Collected data entries:
"""

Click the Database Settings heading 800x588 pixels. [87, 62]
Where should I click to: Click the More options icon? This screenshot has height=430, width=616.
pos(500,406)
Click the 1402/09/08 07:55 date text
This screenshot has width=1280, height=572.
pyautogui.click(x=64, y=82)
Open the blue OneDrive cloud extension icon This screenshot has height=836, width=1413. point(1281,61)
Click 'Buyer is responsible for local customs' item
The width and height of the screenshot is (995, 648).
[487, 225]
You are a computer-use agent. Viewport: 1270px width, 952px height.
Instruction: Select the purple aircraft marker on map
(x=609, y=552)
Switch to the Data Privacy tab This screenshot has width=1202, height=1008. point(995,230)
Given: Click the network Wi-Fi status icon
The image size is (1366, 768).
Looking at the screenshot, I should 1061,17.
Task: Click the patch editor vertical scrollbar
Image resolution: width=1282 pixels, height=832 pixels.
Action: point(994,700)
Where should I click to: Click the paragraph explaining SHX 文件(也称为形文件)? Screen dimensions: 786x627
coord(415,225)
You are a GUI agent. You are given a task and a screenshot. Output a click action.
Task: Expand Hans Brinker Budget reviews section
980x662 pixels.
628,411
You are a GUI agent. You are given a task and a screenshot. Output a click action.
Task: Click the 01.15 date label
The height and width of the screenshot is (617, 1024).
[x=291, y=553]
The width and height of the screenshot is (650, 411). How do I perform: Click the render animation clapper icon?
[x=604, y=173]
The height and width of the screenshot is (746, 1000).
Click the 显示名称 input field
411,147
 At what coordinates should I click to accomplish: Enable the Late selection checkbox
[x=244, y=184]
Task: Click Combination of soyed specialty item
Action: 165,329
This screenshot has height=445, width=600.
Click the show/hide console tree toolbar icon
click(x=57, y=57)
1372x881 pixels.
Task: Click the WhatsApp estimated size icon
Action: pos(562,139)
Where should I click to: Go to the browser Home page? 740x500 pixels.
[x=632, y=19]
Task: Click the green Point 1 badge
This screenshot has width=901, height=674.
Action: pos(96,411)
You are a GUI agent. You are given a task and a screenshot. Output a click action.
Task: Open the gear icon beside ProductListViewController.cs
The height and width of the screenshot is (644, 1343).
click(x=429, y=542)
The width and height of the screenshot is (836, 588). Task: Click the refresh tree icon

"""

→ **Brief**:
Begin at the line that has "The width and height of the screenshot is (995, 648)." in the entries above; stop after the line that has "This screenshot has height=445, width=600.". Transcribe exactly those lines and no others.

→ **Answer section**:
The width and height of the screenshot is (995, 648).
[487, 225]
You are a computer-use agent. Viewport: 1270px width, 952px height.
Instruction: Select the purple aircraft marker on map
(x=609, y=552)
Switch to the Data Privacy tab This screenshot has width=1202, height=1008. point(995,230)
Given: Click the network Wi-Fi status icon
The image size is (1366, 768).
Looking at the screenshot, I should 1061,17.
Task: Click the patch editor vertical scrollbar
Image resolution: width=1282 pixels, height=832 pixels.
Action: point(994,700)
Where should I click to: Click the paragraph explaining SHX 文件(也称为形文件)? Screen dimensions: 786x627
coord(415,225)
You are a GUI agent. You are given a task and a screenshot. Output a click action.
Task: Expand Hans Brinker Budget reviews section
980x662 pixels.
628,411
You are a GUI agent. You are given a task and a screenshot. Output a click action.
Task: Click the 01.15 date label
The height and width of the screenshot is (617, 1024).
[x=291, y=553]
The width and height of the screenshot is (650, 411). How do I perform: Click the render animation clapper icon?
[x=604, y=173]
The height and width of the screenshot is (746, 1000).
Click the 显示名称 input field
411,147
 At what coordinates should I click to accomplish: Enable the Late selection checkbox
[x=244, y=184]
Task: Click Combination of soyed specialty item
Action: 165,329
This screenshot has height=445, width=600.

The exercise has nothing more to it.